Monday, March 24, 2008

Nature joins labour union in heaping misery on farmers

AS farmers struggled to cope with heavy losses caused by untimely rain, the ruling Left Democratic Front and the opposition United Democratic Front were involved last week in arguments over the relative roles of Nature and the trade unions in the tragedy.

Farmers of Kuttanad, endeavouring to recapture the region's glory as Kerala's granary, had brought 25,232 hectares under paddy this year, as against 22,814 hectares last year.
As harvesting began, hopes ran high with early reports putting the yield at six tonnes a hectare.
The expected triumph turned into tragedy when an unusually heavy spell of summer rain destroyed the paddy crops awaiting harvest in several parts of the State. Other crops also suffered damage.

The loss, now estimated at close to Rs1 billion, may go up as the rain was continuing unabated during the weekend.

The UDF, which raised the issue in the State Assembly, said the paddy crop in Kuttanad could have been saved if the Kerala State Karshaka Thozhilali Union, the farmers' body controlled by the Communist Party of India (Marxist), had not blocked the use of harvesting machines.
Although Kerala has the highest unemployment in the country, there is acute shortage of labour in many areas of activity, include farming, because young people are unwilling to do manual labour.

The CPI (M), which opposed mechanisation for years to prevent job losses, has now slightly modified its position on the use of machines. It has dropped its objection to farm machines but wants their use restricted in such a way that the farm labourers, who are under its flag, are not adversely affected.

The UDF leaders alleged that farmers who wanted to use machines had to apply to the union and pay a fee to obtain permission. The CPI (M) and the KSKTU denied the charge. They accused the opposition of seeking to politicise a natural calamity.

The fact is that the union leadership had decided last year to draw up an annual farm calendar and enforce it in Kuttanad this year. The party and the union did not deny press reports in this regard.

An Alappuzha-datelined report in the Indian Express of April 10, 2007, had said comrades are making sure farmers stick to the good old sickle just as their forefathers did. It added they were working on a diktat "specifying which individual farmer could sow and reap when, from next year."
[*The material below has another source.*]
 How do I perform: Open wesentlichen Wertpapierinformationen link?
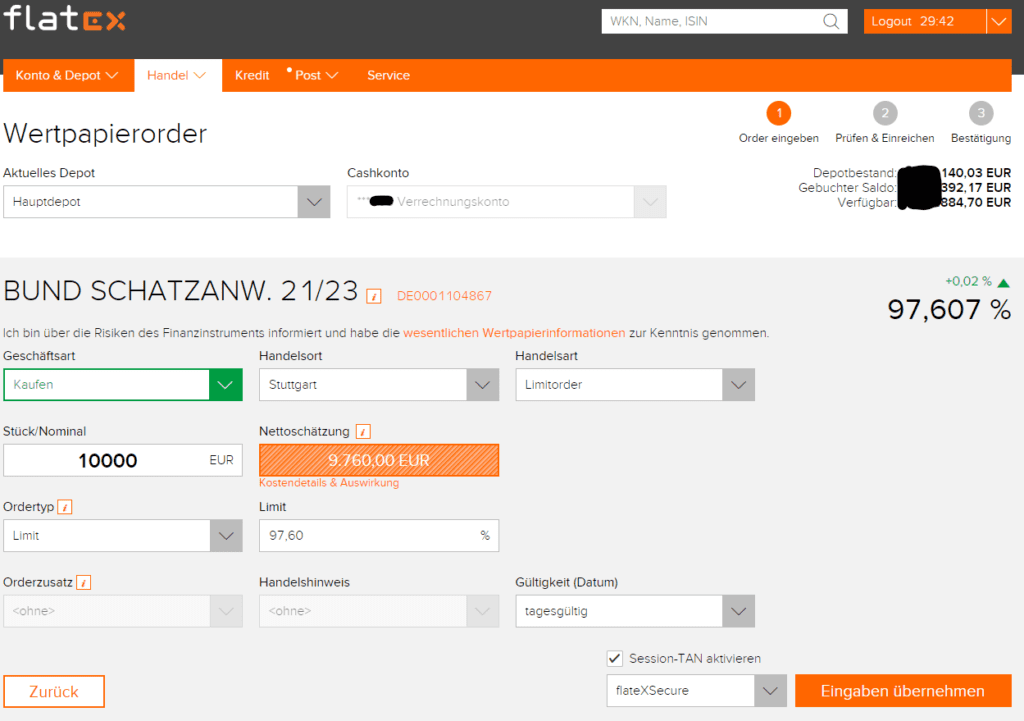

Outlining the contemplated procedure, the report, under the byline of Rajeev PI, added that each farmer must apply to the local office of the Travancore Karshaka Thozhilali Union, which was a part of KSKTU, for permission to use machines.
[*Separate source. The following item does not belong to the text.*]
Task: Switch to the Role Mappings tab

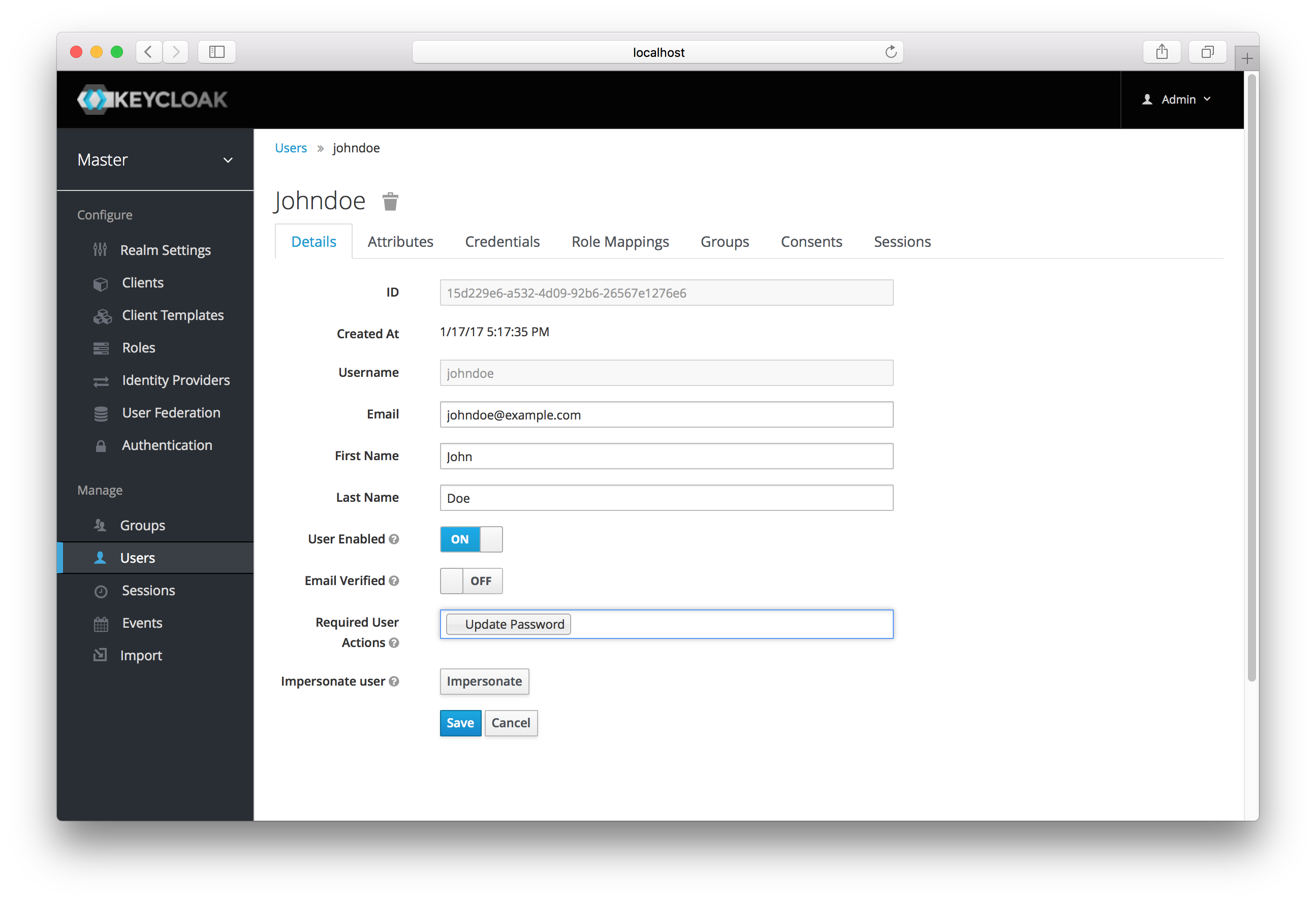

The union will consider the applications on a case-by-case basis. It will send inspection teams to the farms to determine whether union members are really not available do the work manually.
"Any farmer who dares to use a farm machine without union sanction has to be ready for the consequences," it said.

The reporter's source was TKTU general secretary CK Bodhanandan, who was quoted as saying, "We are finalising a calendar for farmers here. From next year, they should plant and harvest at the times specified in it for each, so that enough workers are available, so that they need not come to us asking to be allowed to hire machines." Bodhanandan explained that the union had decided that farm owners should stagger their operations so as to "fit their farming with the availability of union hands to do the farm work."
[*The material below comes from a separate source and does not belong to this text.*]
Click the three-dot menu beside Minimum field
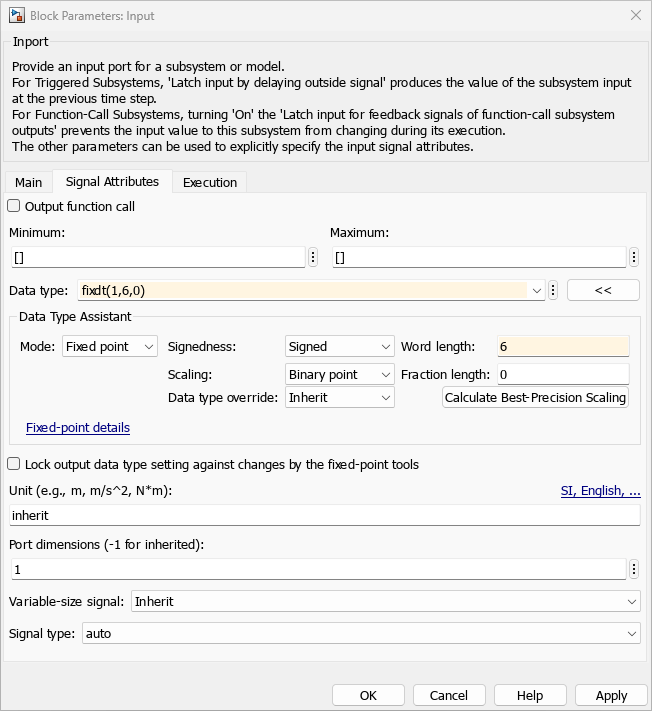 (x=313, y=258)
The report said farmers using machines with the union's permission were required to pay the workers nokkukooli (wages for looking on). For years head-load workers' unions have been extracting nokkukooli from those who engage persons other than their members to carry loads.
Bodhanandan said his union had not authorised levy of nokkukooli and would punish members who took it. However, several instances of collection of unearned wages have been reported.
The union has not taken any action in such cases.

Father Thomas Peeliyanikkal of the Kuttanad Vikasana Samithi, a church-based farm development body, told reporter Rajeev that farm owners suggested that the union might form labour collectives to own and maintain farm machines, but the union was not interested.

Nature and the union made their own contributions to Kuttanad's present misery.
The State government, too, must share the blame for the delay in harvesting since it failed to intervene in time and promote a settlement between the farm owners and labourers. --Gulf Today, Sharjah, March 24, 2008.